Como decía, salí de la exposición y comencé a deambular. Seguí yendo por calles y callecitas, dando algunas vueltas, pero marchando, más o menos, siempre hacia el mismo lado, esto es, hacia el puerto. En un lugar en el que el transporte público nocturno no existe, no hay que hacer tonterías con los horarios.

Y aparecí frente a la catedral. Como la puerta estaba abierta y aún me quedaba algo de tiempo, entré. Y mientras flaqueaba el acceso, escuché las armonías de un coro. Una razón extra para seguir adentrándome.

¡Qué precisión! ¡Qué prodigio de coordinación! Pasé justo cuando en el interior del templo comenzaba una pequeña procesión, en la que diversos sacerdotes, ataviados con sus mejores galas, se dirigían con la solemnidad característica de las grandes ocasiones, hacia el altar mayor. Esa visión, agregada al coro y al incienso, y en el entorno de aquella soberbia catedral, me hacían dudar de en qué realidad me hallaba.

Avancé pues discretamente por las naves laterales y me coloqué en una buena posición, aunque algo apartado de los fieles, que tampoco eran muy numerosos. Al fin y al cabo, yo solo era un espectador, no alguien que participase de la ceremonia. Aunque, todos los años de (presunta) educación católica, apostólica y romana que padecí, hacen que pueda sortear con facilidad los requerimientos de la liturgia. Por consiguiente, me movía adaptándome al resto de los feligreses, por respeto hacia esas personas que tienen unas creencias tan alejadas de las mías, pero nada más.
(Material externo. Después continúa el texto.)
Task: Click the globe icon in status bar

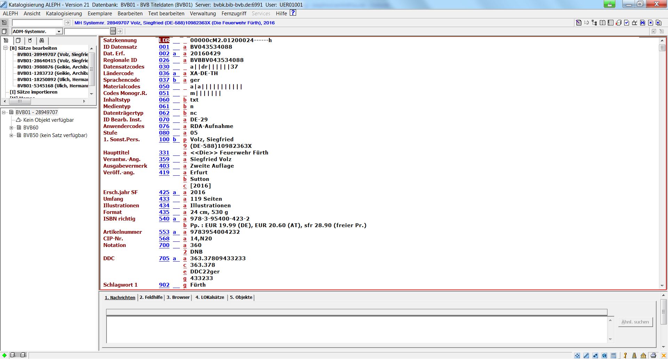Action: [x=604, y=355]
El caso es que se trataba de una solemne misa pues ese día, ese preciso día, se celebraba la festividad de los patrones de Cádiz, san Servando y san Germán. Y yo, por una de esas carambolas de la vida, había aparecido precisamente ahí.

Permanecí pues un rato más, disfrutando del coro, que aunque no era muy numeroso, conté alrededor de unas veinte personas, actuaban con una maestría impresionante. En tanto, la soberbia acústica de la nave, devolvía esas polifonías matizadas y amplificadas. Y cuando se le adicionó el órgano, la sonoridad ya fue total.
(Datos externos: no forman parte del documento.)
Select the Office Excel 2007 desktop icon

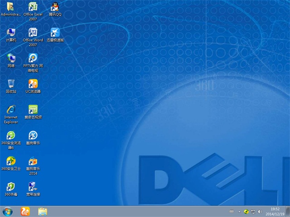tap(33, 7)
Pero claro, no todo el rato había música, puesto que no se trataba de un concierto, si no de una celebración religiosa. Y resulta conveniente vivir de vez en cuando esas experiencias. La interminable retahíla de letanías, rematadas todas y cada una de ellas por el correspondiente: “Te rogamos, óyenos”, el previsible desarrollo del sermón y el texto de la liturgia en sí, volvieron a recordarme el trasfondo subyacente de ese credo. Pero, centrándome en el tema que nos ocupa, la música resultaba excelsa y el Kirie fue, simplemente, sublime.
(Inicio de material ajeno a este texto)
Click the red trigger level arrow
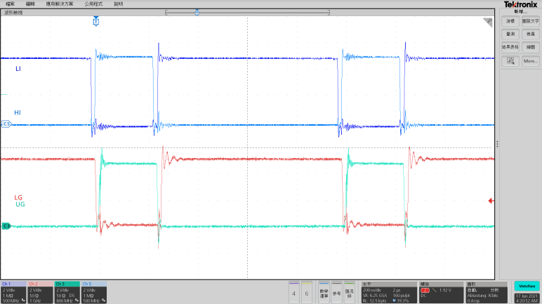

Entretanto, el tiempo proseguía su implacable marcha. Así que, debí levantarme y partir, tan discretamente como había entrado.

La calle seguía en su sitio y el puerto se hallaba en el lugar que le correspondía. Quien no se encontraba allí, ni estaba por la labor, era yo. Mi espíritu aún seguía flotando entre armonías y contrapuntos, rebotando en retablos y artesonados y totalmente entregado a aquellas sensaciones que, hace escasos instantes, habían constituido mi realidad.

Saqué el billete que me permitiría regresar a El Puerto de Santa María y esperé, a la par que iba escribiendo parte de este texto. Y mientras aguardaba el arribo del catamarán, de forma totalmente inesperada y sorpresiva, uno de los pasajeros se arrancó por unas alegrías (palo flamenco, típico de Cádiz). Y eso también era real. Duró poco, pero fue muy intenso.

Ese ritmo me acompañó durante mi regreso, en tanto que las polifonías barrocas y renacentistas pretéritas, se iban medio disolviendo, medio integrando a la cadencia del motor, al viento que me despeinaba y a las lucecitas, que cada vez más lejanas, difuminadas y juguetonas, me recordaban, que Cádiz volvía a quedar en la distancia.